How to complete this task: Where does the word "node" occur in the entries below? Copy every line that has it.

### Supplied information ###

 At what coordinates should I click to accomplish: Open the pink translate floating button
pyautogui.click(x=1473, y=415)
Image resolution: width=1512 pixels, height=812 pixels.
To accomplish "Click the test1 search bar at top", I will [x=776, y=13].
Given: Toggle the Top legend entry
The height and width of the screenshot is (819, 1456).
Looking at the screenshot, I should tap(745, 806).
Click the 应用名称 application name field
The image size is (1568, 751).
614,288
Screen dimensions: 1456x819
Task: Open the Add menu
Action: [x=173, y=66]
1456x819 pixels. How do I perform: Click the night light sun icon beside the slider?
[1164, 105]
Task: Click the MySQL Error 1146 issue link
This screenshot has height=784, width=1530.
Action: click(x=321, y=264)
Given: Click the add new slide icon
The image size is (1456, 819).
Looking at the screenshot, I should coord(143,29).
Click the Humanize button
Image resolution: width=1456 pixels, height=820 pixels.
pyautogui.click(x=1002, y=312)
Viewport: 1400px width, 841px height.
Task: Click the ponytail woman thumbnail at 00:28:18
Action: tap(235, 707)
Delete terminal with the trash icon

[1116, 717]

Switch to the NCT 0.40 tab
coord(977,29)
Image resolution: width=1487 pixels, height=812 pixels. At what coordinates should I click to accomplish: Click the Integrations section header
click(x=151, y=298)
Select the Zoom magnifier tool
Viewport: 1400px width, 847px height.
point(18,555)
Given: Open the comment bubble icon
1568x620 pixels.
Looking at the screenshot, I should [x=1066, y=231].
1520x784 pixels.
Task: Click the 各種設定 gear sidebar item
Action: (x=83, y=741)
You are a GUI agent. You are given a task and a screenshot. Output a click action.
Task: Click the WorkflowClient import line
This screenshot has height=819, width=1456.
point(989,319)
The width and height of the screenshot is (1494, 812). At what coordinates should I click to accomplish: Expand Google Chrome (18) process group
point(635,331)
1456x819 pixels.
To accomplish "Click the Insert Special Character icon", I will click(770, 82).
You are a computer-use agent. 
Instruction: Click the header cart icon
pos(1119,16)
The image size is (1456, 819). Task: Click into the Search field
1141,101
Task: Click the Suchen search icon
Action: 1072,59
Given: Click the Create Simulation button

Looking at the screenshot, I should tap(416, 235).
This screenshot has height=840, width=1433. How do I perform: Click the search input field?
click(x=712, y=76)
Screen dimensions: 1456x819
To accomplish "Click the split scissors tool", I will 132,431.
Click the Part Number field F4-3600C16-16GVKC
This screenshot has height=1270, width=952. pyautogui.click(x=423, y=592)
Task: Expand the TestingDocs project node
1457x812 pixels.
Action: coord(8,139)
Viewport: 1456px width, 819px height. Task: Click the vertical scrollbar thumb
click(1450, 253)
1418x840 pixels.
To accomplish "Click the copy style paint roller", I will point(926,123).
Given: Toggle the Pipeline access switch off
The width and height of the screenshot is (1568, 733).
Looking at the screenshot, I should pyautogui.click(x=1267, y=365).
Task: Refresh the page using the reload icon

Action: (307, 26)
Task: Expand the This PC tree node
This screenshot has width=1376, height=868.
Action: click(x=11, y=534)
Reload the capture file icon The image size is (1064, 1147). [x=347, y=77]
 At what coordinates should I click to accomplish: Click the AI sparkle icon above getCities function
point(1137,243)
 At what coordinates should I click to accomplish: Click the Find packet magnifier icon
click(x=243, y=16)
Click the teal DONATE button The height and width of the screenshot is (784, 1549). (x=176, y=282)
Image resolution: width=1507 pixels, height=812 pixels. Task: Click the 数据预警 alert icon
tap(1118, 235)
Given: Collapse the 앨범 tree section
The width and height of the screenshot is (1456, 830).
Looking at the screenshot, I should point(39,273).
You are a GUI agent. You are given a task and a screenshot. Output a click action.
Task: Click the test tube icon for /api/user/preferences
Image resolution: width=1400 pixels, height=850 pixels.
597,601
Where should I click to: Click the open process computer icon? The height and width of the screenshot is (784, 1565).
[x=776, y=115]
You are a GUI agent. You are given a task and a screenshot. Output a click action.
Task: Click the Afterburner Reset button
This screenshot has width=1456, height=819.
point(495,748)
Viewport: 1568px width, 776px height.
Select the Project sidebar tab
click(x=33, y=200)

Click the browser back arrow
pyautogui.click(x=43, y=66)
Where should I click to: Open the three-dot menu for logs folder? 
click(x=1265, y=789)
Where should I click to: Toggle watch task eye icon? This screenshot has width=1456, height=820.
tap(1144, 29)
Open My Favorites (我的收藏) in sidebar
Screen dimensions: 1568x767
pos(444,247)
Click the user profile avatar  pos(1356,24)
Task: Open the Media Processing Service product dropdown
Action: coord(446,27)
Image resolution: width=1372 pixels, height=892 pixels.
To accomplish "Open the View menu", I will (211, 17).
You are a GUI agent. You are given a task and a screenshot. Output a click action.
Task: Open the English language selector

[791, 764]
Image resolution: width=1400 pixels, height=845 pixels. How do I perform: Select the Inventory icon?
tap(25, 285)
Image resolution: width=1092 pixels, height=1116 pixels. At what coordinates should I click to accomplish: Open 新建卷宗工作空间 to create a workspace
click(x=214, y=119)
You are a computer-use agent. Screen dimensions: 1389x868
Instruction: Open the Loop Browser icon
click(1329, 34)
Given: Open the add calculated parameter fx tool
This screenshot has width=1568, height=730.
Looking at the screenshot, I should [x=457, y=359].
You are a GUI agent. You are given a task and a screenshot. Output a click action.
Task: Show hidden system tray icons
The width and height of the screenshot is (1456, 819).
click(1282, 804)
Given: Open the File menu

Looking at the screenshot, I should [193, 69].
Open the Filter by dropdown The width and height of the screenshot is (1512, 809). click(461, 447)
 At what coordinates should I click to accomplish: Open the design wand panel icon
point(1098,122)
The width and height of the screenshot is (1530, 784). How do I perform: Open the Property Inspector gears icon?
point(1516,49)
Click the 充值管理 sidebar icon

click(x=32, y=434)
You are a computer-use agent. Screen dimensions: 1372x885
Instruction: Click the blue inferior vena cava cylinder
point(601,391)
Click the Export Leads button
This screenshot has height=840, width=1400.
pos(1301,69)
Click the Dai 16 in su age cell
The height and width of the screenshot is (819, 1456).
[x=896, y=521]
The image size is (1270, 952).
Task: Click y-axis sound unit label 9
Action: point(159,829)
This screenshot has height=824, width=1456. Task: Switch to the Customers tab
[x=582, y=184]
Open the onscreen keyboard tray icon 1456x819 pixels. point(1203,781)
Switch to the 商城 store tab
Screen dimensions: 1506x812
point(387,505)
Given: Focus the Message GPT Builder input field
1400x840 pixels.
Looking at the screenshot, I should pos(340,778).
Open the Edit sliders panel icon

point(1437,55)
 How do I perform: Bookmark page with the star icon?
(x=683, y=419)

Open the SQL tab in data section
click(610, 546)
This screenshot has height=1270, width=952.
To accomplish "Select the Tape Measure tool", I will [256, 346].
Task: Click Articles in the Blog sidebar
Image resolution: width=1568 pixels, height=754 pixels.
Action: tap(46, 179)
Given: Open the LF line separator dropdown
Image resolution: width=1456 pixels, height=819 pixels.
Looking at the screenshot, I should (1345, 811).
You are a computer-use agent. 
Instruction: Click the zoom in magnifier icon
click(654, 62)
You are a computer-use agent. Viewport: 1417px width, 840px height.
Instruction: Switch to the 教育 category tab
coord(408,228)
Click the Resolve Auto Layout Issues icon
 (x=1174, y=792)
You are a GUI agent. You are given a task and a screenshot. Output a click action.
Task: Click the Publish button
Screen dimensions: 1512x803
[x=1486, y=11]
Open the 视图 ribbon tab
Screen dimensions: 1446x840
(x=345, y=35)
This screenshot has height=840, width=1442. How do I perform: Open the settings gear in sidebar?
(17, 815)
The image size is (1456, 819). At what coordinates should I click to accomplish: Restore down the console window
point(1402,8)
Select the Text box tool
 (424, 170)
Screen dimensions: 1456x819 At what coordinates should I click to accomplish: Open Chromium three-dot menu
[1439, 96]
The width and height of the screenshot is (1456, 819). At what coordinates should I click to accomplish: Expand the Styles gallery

###

Task response:
Task: Expand the TestingDocs project node
Task: Expand the This PC tree node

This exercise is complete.